- [YOUR TASK]:
Set down each entry exactly as it stands, without altering a single character.

BEGIN RECORDS SUPPLIED

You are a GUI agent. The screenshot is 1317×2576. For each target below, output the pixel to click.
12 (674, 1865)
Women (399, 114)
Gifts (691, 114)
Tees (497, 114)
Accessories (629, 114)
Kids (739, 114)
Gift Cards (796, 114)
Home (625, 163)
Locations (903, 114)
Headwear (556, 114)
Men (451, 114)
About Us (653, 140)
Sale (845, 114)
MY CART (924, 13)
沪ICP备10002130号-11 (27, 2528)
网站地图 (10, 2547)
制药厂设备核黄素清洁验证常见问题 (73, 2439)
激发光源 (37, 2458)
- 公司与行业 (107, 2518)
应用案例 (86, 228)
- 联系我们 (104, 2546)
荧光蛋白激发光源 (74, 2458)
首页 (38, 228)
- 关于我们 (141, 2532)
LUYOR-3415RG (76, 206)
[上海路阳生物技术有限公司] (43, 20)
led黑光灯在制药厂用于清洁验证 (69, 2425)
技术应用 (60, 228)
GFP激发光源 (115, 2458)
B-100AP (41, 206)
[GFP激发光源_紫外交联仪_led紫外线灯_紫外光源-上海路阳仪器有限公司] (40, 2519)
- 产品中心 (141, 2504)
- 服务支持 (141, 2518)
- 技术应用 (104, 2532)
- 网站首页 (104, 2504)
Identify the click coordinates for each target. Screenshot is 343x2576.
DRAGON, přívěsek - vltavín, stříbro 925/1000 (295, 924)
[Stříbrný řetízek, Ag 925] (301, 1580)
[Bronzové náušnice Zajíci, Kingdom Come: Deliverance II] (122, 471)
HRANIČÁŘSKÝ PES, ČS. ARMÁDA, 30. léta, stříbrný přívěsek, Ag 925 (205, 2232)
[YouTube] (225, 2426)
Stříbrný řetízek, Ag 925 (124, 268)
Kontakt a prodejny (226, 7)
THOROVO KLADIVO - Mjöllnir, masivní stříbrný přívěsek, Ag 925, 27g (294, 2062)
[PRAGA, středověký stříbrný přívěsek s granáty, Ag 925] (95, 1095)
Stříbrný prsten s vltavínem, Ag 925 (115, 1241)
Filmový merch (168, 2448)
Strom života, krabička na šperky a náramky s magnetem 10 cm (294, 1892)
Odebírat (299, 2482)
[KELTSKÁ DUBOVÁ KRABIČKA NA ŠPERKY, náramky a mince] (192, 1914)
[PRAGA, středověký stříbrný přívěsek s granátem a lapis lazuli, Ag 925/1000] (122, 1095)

END RECORDS SUPPLIED

- [REPLY]:
You are a GUI agent. The screenshot is 1317×2576. For each target below, output the pixel to click.
12 (674, 1865)
Women (399, 114)
Gifts (691, 114)
Tees (497, 114)
Accessories (629, 114)
Kids (739, 114)
Gift Cards (796, 114)
Home (625, 163)
Locations (903, 114)
Headwear (556, 114)
Men (451, 114)
About Us (653, 140)
Sale (845, 114)
MY CART (924, 13)
沪ICP备10002130号-11 (27, 2528)
网站地图 (10, 2547)
制药厂设备核黄素清洁验证常见问题 (73, 2439)
激发光源 (37, 2458)
- 公司与行业 (107, 2518)
应用案例 (86, 228)
- 联系我们 (104, 2546)
荧光蛋白激发光源 (74, 2458)
首页 (38, 228)
- 关于我们 (141, 2532)
LUYOR-3415RG (76, 206)
[上海路阳生物技术有限公司] (43, 20)
led黑光灯在制药厂用于清洁验证 (69, 2425)
技术应用 (60, 228)
GFP激发光源 (115, 2458)
B-100AP (41, 206)
[GFP激发光源_紫外交联仪_led紫外线灯_紫外光源-上海路阳仪器有限公司] (40, 2519)
- 产品中心 (141, 2504)
- 服务支持 (141, 2518)
- 技术应用 (104, 2532)
- 网站首页 (104, 2504)
Identify the click coordinates for each target. Screenshot is 343x2576.
DRAGON, přívěsek - vltavín, stříbro 925/1000 (295, 924)
[Stříbrný řetízek, Ag 925] (301, 1580)
[Bronzové náušnice Zajíci, Kingdom Come: Deliverance II] (122, 471)
HRANIČÁŘSKÝ PES, ČS. ARMÁDA, 30. léta, stříbrný přívěsek, Ag 925 (205, 2232)
[YouTube] (225, 2426)
Stříbrný řetízek, Ag 925 (124, 268)
Kontakt a prodejny (226, 7)
THOROVO KLADIVO - Mjöllnir, masivní stříbrný přívěsek, Ag 925, 27g (294, 2062)
[PRAGA, středověký stříbrný přívěsek s granáty, Ag 925] (95, 1095)
Stříbrný prsten s vltavínem, Ag 925 (115, 1241)
Filmový merch (168, 2448)
Strom života, krabička na šperky a náramky s magnetem 10 cm (294, 1892)
Odebírat (299, 2482)
[KELTSKÁ DUBOVÁ KRABIČKA NA ŠPERKY, náramky a mince] (192, 1914)
[PRAGA, středověký stříbrný přívěsek s granátem a lapis lazuli, Ag 925/1000] (122, 1095)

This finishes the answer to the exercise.